[Data records]
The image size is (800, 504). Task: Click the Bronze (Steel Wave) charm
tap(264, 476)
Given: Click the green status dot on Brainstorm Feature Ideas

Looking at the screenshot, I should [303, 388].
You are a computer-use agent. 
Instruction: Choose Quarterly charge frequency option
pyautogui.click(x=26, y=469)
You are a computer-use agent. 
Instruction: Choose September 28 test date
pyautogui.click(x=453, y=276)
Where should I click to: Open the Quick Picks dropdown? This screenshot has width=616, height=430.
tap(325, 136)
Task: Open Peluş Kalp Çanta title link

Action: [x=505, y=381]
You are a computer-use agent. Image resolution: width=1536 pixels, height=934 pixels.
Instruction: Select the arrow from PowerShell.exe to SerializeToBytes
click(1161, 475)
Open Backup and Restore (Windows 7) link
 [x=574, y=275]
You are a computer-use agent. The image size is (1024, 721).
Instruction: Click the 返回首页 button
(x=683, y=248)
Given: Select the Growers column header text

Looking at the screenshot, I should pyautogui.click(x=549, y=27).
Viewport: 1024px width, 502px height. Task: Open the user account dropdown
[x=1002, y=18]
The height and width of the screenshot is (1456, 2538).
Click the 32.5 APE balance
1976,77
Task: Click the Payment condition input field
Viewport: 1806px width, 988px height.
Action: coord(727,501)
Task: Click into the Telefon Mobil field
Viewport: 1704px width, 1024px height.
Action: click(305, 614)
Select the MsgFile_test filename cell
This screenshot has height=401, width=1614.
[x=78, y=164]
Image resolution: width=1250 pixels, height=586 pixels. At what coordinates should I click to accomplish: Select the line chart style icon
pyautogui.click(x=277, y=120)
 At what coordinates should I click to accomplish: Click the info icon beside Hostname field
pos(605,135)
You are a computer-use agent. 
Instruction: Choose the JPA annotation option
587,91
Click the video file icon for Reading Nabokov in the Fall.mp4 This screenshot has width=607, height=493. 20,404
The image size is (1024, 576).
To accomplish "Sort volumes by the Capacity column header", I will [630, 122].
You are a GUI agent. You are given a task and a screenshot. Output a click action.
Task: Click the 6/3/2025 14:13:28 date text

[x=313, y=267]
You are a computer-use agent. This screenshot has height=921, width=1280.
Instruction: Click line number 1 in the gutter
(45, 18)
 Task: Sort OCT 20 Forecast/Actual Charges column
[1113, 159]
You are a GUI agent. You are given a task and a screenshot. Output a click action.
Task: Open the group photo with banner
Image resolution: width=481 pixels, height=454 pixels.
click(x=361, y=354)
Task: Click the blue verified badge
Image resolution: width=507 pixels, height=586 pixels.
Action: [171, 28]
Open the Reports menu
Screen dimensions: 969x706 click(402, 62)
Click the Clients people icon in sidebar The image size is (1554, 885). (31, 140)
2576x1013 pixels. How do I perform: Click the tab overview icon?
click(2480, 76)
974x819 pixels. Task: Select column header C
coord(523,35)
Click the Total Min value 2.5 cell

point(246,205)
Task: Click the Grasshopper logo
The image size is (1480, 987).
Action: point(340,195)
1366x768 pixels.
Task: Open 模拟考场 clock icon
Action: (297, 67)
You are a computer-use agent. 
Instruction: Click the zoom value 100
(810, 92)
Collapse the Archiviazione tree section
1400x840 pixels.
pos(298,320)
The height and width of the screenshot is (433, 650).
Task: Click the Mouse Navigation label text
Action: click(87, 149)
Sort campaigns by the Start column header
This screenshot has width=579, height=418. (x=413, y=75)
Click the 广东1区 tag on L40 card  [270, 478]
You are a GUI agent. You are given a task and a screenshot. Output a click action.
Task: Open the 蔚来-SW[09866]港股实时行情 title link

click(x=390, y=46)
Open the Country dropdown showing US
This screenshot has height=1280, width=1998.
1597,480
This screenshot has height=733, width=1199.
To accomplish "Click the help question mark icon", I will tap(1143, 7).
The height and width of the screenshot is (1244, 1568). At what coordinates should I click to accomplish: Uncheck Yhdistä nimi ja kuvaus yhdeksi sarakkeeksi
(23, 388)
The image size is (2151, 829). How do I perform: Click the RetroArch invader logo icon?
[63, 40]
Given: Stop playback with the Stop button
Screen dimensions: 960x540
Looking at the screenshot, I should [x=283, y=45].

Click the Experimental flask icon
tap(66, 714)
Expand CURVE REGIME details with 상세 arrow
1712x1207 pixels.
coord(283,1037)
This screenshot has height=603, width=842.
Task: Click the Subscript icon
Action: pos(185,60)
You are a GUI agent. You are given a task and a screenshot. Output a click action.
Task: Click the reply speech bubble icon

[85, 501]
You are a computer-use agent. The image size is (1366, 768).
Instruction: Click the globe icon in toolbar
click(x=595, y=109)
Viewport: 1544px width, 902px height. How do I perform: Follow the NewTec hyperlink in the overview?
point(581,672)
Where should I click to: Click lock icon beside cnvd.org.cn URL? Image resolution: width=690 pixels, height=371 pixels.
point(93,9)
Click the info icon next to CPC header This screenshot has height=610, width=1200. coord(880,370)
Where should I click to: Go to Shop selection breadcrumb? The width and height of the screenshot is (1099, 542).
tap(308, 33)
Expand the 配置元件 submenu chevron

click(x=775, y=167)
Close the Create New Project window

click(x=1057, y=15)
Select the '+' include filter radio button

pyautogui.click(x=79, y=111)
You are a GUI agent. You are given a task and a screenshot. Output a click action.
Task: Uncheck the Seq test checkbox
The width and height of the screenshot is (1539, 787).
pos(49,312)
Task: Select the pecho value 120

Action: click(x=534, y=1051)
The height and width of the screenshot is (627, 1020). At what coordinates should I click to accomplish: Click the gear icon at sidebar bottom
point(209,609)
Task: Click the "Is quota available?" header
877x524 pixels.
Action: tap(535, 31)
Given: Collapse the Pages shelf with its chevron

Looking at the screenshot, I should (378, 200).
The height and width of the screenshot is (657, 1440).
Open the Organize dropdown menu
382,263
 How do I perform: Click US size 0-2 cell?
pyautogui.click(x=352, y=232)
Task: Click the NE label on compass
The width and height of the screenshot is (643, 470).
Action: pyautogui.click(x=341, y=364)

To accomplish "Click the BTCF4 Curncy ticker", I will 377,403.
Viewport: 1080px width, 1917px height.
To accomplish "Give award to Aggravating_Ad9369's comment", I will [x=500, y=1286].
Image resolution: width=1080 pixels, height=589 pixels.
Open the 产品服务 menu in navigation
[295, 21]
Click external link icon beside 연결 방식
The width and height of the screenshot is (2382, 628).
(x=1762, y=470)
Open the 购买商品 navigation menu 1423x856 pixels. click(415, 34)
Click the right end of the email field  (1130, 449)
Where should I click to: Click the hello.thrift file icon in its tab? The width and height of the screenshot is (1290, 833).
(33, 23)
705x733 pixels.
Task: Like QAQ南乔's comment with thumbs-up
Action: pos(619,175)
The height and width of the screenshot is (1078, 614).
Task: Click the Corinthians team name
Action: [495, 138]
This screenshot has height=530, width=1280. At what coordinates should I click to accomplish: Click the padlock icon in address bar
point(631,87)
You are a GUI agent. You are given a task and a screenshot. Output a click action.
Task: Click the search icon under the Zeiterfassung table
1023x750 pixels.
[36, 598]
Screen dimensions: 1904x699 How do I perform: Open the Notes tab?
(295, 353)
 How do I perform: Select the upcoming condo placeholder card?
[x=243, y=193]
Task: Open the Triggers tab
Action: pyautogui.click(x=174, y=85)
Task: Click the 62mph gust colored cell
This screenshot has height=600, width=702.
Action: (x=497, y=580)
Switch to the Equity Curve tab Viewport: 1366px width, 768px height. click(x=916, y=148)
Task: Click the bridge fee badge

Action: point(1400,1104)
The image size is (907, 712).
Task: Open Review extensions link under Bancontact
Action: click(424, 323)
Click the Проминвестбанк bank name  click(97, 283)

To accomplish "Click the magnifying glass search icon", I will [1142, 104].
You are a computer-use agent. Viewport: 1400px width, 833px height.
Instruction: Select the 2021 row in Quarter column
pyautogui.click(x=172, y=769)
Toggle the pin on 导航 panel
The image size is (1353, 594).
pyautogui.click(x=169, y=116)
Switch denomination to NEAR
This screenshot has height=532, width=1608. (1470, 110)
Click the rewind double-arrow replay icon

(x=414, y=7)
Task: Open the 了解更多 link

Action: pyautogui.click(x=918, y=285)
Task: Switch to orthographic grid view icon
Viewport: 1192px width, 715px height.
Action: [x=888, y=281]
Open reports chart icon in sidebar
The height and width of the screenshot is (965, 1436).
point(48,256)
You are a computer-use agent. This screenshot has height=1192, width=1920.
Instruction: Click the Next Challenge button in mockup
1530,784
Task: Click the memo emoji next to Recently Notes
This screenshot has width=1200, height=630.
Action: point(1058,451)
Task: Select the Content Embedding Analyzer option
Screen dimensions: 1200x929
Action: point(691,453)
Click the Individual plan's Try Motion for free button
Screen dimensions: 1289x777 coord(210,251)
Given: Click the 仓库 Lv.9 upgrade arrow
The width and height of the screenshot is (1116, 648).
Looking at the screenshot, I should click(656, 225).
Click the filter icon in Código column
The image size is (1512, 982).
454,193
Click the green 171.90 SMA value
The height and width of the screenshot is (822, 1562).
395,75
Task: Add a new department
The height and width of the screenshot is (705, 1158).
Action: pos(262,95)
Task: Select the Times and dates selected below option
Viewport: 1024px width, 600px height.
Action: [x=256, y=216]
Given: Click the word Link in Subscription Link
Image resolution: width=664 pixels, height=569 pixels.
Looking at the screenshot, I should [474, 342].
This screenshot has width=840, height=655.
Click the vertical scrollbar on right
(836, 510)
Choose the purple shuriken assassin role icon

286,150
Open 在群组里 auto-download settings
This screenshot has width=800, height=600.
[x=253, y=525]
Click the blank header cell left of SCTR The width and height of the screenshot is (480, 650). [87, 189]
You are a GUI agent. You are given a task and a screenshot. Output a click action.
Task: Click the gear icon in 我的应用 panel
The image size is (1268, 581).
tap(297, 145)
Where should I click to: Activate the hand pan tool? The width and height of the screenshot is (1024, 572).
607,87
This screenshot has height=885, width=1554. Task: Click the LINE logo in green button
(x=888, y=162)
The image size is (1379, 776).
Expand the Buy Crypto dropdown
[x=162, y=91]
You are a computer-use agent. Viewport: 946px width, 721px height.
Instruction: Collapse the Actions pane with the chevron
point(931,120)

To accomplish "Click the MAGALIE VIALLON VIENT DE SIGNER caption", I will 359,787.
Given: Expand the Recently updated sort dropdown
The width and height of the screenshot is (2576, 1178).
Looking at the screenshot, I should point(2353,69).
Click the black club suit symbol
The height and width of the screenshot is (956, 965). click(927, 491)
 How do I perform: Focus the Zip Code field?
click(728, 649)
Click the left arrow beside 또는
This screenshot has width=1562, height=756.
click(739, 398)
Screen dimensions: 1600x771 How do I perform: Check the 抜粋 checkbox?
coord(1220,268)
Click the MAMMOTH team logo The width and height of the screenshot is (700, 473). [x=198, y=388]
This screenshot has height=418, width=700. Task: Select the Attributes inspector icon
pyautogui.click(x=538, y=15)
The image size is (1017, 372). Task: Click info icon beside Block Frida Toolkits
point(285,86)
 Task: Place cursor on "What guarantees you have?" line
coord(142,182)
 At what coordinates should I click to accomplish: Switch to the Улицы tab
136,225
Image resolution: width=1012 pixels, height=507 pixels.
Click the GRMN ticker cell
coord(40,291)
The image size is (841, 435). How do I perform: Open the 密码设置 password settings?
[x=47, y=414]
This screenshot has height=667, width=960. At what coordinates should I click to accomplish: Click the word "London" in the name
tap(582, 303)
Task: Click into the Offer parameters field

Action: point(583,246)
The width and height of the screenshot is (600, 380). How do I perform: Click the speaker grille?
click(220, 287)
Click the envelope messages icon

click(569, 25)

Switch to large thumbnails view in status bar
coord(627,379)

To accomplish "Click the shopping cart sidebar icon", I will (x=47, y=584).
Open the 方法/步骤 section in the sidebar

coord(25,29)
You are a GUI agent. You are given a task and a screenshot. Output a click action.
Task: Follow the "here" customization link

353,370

**Problem statement**. All lines carrying the word "search" must be copied from the data above.

**Exercise result**.
Task: Click the search icon under the Zeiterfassung table
To accomplish "Click the magnifying glass search icon", I will [1142, 104].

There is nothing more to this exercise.